* begin Excerpted data *

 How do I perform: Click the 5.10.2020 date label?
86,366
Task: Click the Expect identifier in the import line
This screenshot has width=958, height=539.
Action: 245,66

* end Excerpted data *

Given exercise. Render the records as a Markdown table with the columns No. and Line. Put one line in each row with its number, and leave out blank lines.

Solved exercise.
| No. | Line |
|---|---|
| 1 |  How do I perform: Click the 5.10.2020 date label? |
| 2 | 86,366 |
| 3 | Task: Click the Expect identifier in the import line |
| 4 | This screenshot has width=958, height=539. |
| 5 | Action: 245,66 |